I didn’t turn around. I didn’t want to break the spell.
“You bought it in Phoenix?”
“It was a present. From someone very dear to me.”
I spoke carefully. “From Jack? Jack Talbott?”
I turned to face her and she merely shook her head. Then her voice seemed to gather strength and timbre from being used again. “Jack Talbott. I haven’t thought of him in years.”
Now it was my turn to be silent.
“He was just a boy, really. We were so young then. He had a hard life and didn’t know any other way of getting by in the world, so he drank, he ran with women, he fought, he had a very quick temper.” She paused.
“He was your lover?”
She strained to hear. “Lover?” she asked loudly. “They told me never to talk about that, never.”
“It’s okay.”
She inhaled loudly. “He always treated me like a lady, like a queen.”
“How did you meet him?” I leaned against the wall. Maybe the distance between us made her feel safe.
“I worked at the Owl Pharmacy on Adams Street,” she said. Her sentences had a very even cadence until the last two words, when they felt an emphasis whether they needed it there or not. “Is it still there?”
I shook my head.
“We’d come from Oklahoma in 1936 and papa worked off and on in the produce sheds down by the railroad tracks. But a truck backed over him one day and he died.” She paused and breathed heavily. “So mother worked as a maid, but she died of TB, and I got a job at the drug store. I could eat lunch for free at the soda fountain.”

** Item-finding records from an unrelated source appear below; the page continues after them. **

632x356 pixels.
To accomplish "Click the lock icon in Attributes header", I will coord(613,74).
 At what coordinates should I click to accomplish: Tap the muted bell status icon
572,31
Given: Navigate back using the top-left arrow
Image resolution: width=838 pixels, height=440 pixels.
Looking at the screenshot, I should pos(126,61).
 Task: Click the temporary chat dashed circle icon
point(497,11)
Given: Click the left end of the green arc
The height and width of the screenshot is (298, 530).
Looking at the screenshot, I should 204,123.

She reared her head up a little and took another deep breath. “He was walking by one day on the sidewalk, and I was inside by the pharmacy counter, and we saw each other through the window. And he turned back and came inside. I didn’t want to seem easy, but I couldn’t stop looking at him, couldn’t stop smiling. And he couldn’t either. What is your name?”
“David Mapstone.” I could see Heather starting back in the room, but she picked up on my eyes and came in slowly, quietly, behind us.

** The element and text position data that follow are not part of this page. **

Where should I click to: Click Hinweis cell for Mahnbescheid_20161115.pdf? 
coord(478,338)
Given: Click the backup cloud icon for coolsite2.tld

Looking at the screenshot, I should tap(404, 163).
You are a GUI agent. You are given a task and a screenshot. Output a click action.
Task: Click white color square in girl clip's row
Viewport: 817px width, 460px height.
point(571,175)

“Jack Talbott worked for Mr. Yarnell. Jack wanted to open his own garage someday.” She raised her head again, as if inhaling the memories. She paused. “Mr. Yarnell took kindly to him. Mr. Yarnell was a kind man.”

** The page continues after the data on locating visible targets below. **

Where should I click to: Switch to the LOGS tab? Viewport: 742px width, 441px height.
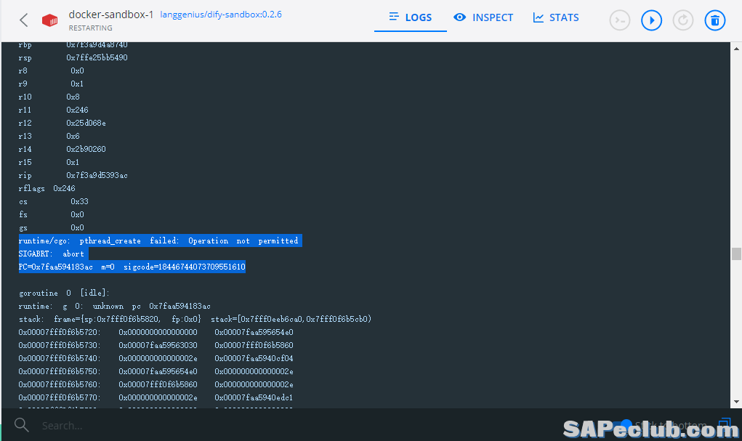pyautogui.click(x=410, y=17)

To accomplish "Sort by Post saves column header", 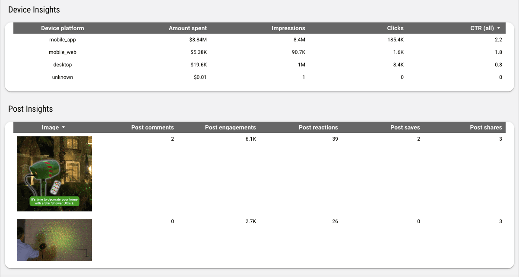I will 405,127.
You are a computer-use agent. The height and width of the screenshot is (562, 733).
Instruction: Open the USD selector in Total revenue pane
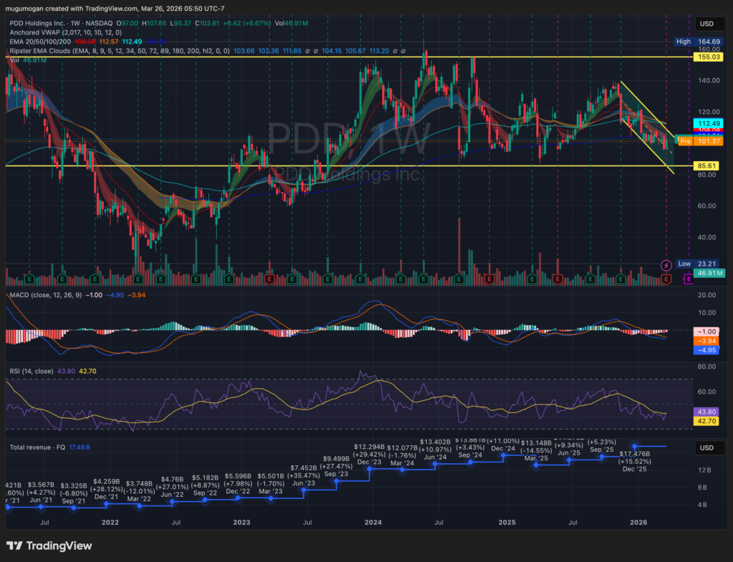pyautogui.click(x=705, y=447)
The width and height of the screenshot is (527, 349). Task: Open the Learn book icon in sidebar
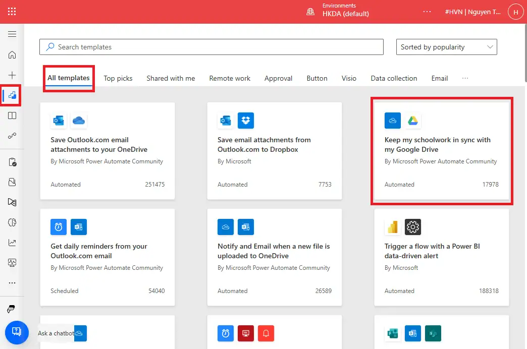coord(12,115)
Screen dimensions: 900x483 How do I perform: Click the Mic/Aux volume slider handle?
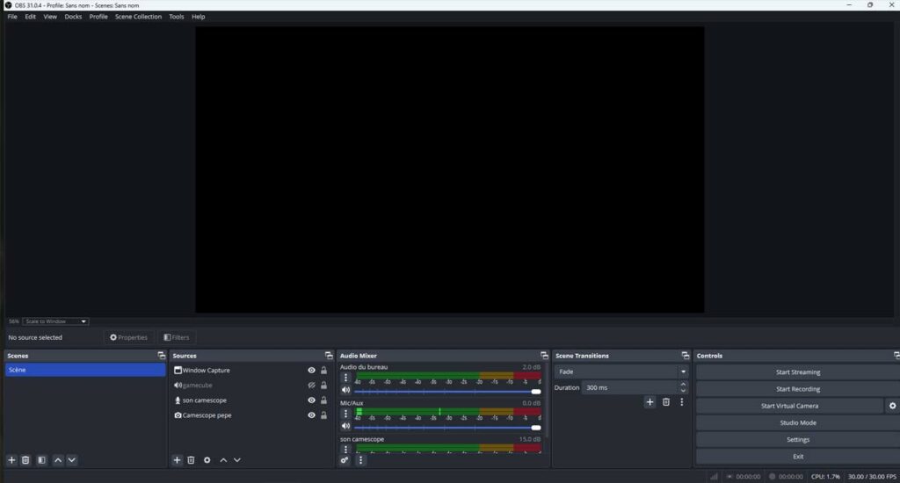536,428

She licked her mouth with a huge gray tongue. “Do you believe in love at first sight, David Mapstone, sheriff’s deputy? Do young people still believe in that?”
I shrugged not-so-wisely. “I’ve seen it happen.”
“Never met a girl in stir who didn’t believe,” Frances Richie said. It was strange to hear a woman who looked like a grandmother use a word like stir so casually. But she was nobody’s grandmother.
“Why did Jack take the twins?” I was so damned clever. Just toss in the hard question after the softballs.
“Jack.” It was the only thing she said. She rubbed her eyes.
I repeated the question and she stared at the wall.
“Did you know he was kidnapping Andrew and Woodrow Yarnell?”
Her heavy head seemed to slip down a bit. Then she started to snore and for a long moment I thought she was gone. Then she raised her head and met my eyes, and her gaze was suddenly intense.
“I had a hat with that dress, David Mapstone,” she said, sounding the syllables of my name like they were a strange, lost language. Her eyes were bright with tears. “It was the prettiest thing I ever owned. A little, blue felt slouch fedora, but for a girl. Like in the movies. I felt like a movie star. The jail matron in Phoenix took it.”